» Element and text location data

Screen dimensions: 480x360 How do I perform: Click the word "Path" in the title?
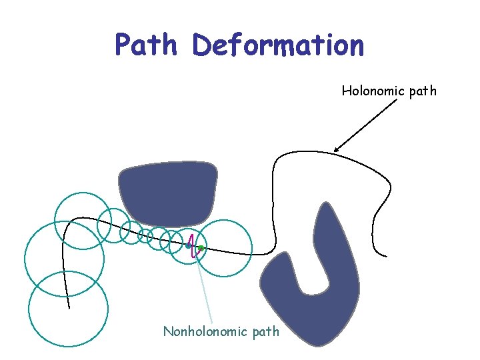[x=147, y=45]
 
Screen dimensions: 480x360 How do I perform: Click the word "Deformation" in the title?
[x=278, y=45]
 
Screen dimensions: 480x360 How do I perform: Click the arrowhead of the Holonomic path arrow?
[x=336, y=149]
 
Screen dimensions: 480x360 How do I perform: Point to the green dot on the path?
[x=201, y=248]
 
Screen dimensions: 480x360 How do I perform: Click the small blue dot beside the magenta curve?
[x=189, y=246]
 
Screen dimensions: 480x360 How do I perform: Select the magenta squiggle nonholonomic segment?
[x=193, y=247]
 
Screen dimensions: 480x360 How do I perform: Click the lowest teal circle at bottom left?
[x=68, y=309]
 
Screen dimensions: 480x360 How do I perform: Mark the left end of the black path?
[x=69, y=308]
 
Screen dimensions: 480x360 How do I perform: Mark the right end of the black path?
[x=386, y=255]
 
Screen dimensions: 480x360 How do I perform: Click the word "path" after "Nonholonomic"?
[x=266, y=331]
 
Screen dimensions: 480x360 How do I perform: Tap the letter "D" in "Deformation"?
[x=202, y=45]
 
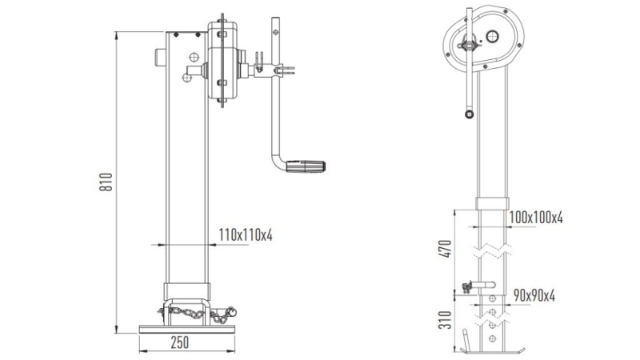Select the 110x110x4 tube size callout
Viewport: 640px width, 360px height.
point(246,234)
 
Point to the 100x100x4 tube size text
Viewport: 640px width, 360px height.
point(535,217)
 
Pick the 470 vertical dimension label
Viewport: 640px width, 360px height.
point(449,249)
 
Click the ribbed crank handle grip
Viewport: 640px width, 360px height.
point(309,168)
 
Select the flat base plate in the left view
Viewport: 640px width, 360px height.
point(186,328)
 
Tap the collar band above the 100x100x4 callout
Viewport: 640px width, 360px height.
point(493,202)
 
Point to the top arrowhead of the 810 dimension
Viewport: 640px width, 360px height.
point(118,34)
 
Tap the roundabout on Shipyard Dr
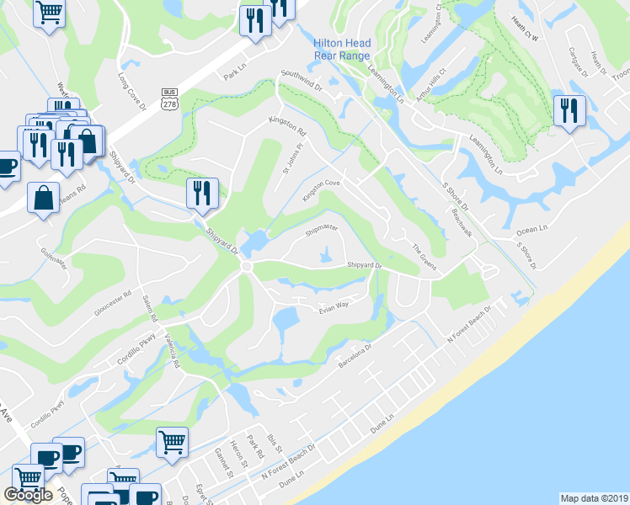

» AIM OF THE EXERCISE
Swap every "Viewport" in the lines above for "Display area", leaving everything else unchanged and omitting the pictures.

» TASK OUTPUT
Screen dimensions: 480x360 How do I perform: Click the word "Path" in the title?
[x=147, y=45]
 
Screen dimensions: 480x360 How do I perform: Click the word "Deformation" in the title?
[x=278, y=45]
 
Screen dimensions: 480x360 How do I perform: Click the arrowhead of the Holonomic path arrow?
[x=336, y=149]
 
Screen dimensions: 480x360 How do I perform: Point to the green dot on the path?
[x=201, y=248]
 
Screen dimensions: 480x360 How do I perform: Click the small blue dot beside the magenta curve?
[x=189, y=246]
 
Screen dimensions: 480x360 How do I perform: Select the magenta squiggle nonholonomic segment?
[x=193, y=247]
 
Screen dimensions: 480x360 How do I perform: Click the lowest teal circle at bottom left?
[x=68, y=309]
 
Screen dimensions: 480x360 How do I perform: Mark the left end of the black path?
[x=69, y=308]
 
Screen dimensions: 480x360 How do I perform: Mark the right end of the black path?
[x=386, y=255]
 
Screen dimensions: 480x360 How do I perform: Click the word "path" after "Nonholonomic"?
[x=266, y=331]
 
Screen dimensions: 480x360 How do I perform: Tap the letter "D" in "Deformation"?
[x=202, y=45]
 
Select the 110x110x4 tube size callout
Display area: 640px width, 360px height.
point(246,234)
 
Point to the 100x100x4 tube size text
Display area: 640px width, 360px height.
point(535,217)
 
Pick the 470 vertical dimension label
Display area: 640px width, 360px height.
point(449,249)
 
Click the ribbed crank handle grip
Display area: 640px width, 360px height.
point(309,168)
 
Select the flat base plate in the left view
Display area: 640px width, 360px height.
point(186,328)
 
Tap the collar band above the 100x100x4 callout
Display area: 640px width, 360px height.
point(493,202)
 
Point to the top arrowhead of the 810 dimension
Display area: 640px width, 360px height.
point(118,34)
 
Tap the roundabout on Shipyard Dr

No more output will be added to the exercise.